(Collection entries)
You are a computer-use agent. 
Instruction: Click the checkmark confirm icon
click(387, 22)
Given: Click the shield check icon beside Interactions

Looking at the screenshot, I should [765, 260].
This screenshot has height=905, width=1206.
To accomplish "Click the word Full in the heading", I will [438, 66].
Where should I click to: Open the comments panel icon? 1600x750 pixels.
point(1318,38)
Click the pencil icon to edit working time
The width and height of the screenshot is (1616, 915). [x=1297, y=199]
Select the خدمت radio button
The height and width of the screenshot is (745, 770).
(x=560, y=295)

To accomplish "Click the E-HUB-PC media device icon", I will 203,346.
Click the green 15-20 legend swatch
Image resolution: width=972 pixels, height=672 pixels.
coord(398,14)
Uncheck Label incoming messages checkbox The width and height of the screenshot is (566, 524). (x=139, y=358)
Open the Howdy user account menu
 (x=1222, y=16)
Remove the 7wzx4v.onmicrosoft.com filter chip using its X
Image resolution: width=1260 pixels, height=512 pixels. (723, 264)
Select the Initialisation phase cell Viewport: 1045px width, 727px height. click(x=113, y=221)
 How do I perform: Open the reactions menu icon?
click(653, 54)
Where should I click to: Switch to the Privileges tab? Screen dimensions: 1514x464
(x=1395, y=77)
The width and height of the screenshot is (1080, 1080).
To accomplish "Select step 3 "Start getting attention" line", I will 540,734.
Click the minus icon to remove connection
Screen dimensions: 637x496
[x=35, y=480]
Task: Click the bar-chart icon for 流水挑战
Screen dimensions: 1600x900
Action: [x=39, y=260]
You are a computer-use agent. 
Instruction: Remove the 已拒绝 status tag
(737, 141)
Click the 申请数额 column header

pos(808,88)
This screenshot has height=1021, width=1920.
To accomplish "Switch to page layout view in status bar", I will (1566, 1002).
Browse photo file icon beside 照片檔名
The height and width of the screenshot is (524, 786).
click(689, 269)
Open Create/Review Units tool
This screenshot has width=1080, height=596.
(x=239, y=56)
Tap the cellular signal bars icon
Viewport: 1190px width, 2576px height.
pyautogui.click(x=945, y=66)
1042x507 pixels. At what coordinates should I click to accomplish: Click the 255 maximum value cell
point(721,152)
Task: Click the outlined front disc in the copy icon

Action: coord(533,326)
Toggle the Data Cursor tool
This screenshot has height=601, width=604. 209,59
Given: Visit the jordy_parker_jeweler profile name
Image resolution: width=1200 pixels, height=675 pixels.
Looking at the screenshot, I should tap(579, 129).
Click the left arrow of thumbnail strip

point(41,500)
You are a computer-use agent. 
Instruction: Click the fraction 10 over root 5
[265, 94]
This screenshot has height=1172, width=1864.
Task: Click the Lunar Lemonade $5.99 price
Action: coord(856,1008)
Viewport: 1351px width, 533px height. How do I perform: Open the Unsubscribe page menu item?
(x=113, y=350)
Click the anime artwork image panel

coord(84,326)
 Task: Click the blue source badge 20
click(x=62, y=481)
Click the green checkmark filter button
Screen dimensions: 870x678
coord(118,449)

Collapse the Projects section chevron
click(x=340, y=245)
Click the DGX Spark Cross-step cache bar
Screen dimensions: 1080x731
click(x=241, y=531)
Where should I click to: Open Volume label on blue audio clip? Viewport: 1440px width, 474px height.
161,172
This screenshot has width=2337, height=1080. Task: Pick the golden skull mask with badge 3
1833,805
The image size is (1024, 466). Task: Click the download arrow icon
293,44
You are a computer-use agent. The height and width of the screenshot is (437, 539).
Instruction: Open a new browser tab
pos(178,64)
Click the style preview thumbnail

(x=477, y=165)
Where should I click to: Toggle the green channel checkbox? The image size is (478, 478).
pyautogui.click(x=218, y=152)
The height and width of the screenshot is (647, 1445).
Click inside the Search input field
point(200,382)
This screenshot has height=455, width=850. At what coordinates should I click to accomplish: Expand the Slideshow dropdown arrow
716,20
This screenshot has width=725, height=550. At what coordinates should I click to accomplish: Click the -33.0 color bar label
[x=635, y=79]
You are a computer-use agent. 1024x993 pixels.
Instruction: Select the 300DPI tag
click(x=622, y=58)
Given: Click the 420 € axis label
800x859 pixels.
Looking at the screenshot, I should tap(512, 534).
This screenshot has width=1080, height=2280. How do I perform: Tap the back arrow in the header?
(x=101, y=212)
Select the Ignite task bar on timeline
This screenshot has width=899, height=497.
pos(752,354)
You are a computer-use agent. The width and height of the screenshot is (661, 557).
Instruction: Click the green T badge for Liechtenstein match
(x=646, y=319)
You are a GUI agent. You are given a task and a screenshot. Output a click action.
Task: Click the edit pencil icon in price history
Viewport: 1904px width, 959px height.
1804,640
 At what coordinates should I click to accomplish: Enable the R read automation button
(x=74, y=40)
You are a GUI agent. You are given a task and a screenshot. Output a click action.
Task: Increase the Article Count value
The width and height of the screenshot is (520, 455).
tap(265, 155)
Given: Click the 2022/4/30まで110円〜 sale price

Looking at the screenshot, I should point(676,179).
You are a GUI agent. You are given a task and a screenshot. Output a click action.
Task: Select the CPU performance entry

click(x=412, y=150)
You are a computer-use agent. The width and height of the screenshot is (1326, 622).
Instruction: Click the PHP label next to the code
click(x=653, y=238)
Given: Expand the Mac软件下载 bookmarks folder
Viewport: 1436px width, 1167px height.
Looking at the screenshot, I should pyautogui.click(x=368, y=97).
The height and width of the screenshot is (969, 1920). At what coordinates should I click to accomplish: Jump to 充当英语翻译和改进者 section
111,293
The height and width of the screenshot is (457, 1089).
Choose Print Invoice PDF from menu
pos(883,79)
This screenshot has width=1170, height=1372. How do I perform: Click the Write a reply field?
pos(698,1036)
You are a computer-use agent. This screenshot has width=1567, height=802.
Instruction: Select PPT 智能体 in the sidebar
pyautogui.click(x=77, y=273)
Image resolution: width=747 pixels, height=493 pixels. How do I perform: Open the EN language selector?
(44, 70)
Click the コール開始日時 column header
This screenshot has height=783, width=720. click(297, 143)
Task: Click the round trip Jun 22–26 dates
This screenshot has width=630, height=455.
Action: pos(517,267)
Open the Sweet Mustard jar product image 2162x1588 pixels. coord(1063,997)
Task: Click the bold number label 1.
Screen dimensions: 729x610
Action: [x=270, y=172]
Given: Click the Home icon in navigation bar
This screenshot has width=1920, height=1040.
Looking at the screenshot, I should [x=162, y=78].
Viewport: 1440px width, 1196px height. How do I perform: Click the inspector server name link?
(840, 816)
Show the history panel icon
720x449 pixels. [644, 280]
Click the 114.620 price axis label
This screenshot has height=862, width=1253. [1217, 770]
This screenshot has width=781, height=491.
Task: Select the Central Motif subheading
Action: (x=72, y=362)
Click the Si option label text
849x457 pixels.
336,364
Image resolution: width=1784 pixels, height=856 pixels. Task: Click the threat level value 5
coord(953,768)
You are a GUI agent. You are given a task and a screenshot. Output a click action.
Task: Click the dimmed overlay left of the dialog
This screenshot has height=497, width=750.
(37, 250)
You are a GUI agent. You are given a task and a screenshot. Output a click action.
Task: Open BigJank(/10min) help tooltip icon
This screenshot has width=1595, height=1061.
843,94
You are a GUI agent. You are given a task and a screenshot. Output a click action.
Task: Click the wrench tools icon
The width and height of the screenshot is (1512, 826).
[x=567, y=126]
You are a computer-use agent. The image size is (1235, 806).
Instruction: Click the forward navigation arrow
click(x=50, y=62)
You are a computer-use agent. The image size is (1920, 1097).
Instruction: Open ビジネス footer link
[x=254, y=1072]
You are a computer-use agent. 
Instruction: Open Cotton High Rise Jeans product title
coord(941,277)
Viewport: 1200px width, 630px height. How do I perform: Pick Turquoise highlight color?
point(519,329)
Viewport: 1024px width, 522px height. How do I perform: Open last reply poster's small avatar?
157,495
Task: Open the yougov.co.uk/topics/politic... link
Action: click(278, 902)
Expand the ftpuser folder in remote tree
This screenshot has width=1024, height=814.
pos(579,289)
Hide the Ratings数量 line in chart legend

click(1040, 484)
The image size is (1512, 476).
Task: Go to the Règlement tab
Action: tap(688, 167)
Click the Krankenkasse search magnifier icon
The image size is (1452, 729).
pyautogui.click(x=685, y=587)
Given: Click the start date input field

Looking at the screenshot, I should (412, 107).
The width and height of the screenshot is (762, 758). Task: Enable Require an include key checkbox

#### Assigned task
Which lines in the entries above contain "folder"? Pull each of them out.

#### Worked solution
Given: Expand the Mac软件下载 bookmarks folder
Expand the ftpuser folder in remote tree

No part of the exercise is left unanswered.